- _What you should do_
Look below for the line with "Instruction: Launch the", then give it again exactly, along with every line that comes after it, the final line included.

(Stored records)

-=-=-=-=-

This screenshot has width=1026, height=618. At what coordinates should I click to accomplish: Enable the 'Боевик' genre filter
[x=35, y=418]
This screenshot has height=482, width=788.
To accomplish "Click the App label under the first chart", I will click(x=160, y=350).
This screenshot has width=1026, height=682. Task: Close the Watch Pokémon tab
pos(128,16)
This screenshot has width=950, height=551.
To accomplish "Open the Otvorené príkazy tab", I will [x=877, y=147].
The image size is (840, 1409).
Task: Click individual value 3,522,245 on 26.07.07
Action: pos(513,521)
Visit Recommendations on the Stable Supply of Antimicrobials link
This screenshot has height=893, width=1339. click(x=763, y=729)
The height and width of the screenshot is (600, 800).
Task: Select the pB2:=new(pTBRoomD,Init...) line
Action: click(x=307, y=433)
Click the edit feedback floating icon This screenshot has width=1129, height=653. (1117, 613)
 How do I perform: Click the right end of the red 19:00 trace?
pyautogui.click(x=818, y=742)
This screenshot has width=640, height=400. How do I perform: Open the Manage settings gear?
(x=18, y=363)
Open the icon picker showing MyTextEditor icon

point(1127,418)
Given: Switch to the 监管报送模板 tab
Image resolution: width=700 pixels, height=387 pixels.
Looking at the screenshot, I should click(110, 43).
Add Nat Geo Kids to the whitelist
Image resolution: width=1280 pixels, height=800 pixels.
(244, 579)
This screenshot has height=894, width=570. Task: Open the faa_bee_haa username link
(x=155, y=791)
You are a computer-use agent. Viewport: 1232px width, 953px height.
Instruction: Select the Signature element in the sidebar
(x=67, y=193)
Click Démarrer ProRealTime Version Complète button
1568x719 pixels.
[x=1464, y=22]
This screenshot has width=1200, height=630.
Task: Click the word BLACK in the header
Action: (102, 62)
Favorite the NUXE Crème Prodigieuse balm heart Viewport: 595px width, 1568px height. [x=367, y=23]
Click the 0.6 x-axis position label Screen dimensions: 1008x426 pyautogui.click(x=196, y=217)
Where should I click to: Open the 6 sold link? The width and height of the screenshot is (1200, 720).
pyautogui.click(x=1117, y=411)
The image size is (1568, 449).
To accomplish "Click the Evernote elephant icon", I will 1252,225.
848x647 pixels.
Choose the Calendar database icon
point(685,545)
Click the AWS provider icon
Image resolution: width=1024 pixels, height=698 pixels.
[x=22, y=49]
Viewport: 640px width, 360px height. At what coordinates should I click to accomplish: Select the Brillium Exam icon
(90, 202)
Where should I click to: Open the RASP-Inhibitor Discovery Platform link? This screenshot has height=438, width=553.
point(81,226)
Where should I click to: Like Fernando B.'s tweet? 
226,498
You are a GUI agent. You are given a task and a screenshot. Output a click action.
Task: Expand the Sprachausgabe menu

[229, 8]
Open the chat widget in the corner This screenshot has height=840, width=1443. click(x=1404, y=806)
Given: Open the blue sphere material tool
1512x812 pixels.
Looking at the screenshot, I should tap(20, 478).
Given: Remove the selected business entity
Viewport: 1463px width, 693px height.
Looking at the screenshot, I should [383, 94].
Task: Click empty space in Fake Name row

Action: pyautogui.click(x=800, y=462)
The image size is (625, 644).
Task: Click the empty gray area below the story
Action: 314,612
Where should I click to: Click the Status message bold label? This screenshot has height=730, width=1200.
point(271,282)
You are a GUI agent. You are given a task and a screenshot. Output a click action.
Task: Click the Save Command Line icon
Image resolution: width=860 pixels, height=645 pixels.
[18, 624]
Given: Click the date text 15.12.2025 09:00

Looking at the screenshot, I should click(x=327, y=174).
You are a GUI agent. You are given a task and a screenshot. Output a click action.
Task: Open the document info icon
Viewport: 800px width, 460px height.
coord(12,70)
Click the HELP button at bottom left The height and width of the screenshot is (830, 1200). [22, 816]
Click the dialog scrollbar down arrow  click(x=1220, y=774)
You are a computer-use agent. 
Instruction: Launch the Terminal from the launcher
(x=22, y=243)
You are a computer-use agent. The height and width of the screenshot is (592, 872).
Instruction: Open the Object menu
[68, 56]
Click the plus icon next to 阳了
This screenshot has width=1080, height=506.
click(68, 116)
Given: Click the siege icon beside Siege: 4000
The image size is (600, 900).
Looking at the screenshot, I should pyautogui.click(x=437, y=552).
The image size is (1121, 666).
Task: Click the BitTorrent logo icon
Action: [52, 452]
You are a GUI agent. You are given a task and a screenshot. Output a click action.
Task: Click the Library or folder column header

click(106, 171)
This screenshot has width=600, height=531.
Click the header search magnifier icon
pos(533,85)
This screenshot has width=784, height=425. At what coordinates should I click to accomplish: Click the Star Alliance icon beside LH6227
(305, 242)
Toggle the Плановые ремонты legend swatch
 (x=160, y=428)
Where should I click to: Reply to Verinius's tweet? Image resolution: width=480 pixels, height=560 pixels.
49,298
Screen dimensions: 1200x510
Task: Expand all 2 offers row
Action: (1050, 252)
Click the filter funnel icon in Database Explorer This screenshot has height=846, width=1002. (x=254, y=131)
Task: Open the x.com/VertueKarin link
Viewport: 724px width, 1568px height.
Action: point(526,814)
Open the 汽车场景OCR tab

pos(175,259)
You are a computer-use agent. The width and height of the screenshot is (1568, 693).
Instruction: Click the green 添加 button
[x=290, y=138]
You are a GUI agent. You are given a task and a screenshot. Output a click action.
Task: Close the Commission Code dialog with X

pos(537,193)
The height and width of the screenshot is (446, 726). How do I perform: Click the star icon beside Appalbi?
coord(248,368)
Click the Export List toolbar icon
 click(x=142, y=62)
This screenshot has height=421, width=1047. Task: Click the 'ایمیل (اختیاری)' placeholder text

-=-=-=-=-

- _Task answer_
Instruction: Launch the Terminal from the launcher
(x=22, y=243)
You are a computer-use agent. The height and width of the screenshot is (592, 872).
Instruction: Open the Object menu
[68, 56]
Click the plus icon next to 阳了
This screenshot has width=1080, height=506.
click(68, 116)
Given: Click the siege icon beside Siege: 4000
The image size is (600, 900).
Looking at the screenshot, I should pyautogui.click(x=437, y=552).
The image size is (1121, 666).
Task: Click the BitTorrent logo icon
Action: [52, 452]
You are a GUI agent. You are given a task and a screenshot. Output a click action.
Task: Click the Library or folder column header

click(106, 171)
This screenshot has width=600, height=531.
Click the header search magnifier icon
pos(533,85)
This screenshot has width=784, height=425. At what coordinates should I click to accomplish: Click the Star Alliance icon beside LH6227
(305, 242)
Toggle the Плановые ремонты legend swatch
 (x=160, y=428)
Where should I click to: Reply to Verinius's tweet? Image resolution: width=480 pixels, height=560 pixels.
49,298
Screen dimensions: 1200x510
Task: Expand all 2 offers row
Action: (1050, 252)
Click the filter funnel icon in Database Explorer This screenshot has height=846, width=1002. (x=254, y=131)
Task: Open the x.com/VertueKarin link
Viewport: 724px width, 1568px height.
Action: point(526,814)
Open the 汽车场景OCR tab

pos(175,259)
You are a computer-use agent. The width and height of the screenshot is (1568, 693).
Instruction: Click the green 添加 button
[x=290, y=138]
You are a GUI agent. You are given a task and a screenshot. Output a click action.
Task: Close the Commission Code dialog with X

pos(537,193)
The height and width of the screenshot is (446, 726). How do I perform: Click the star icon beside Appalbi?
coord(248,368)
Click the Export List toolbar icon
 click(x=142, y=62)
This screenshot has height=421, width=1047. Task: Click the 'ایمیل (اختیاری)' placeholder text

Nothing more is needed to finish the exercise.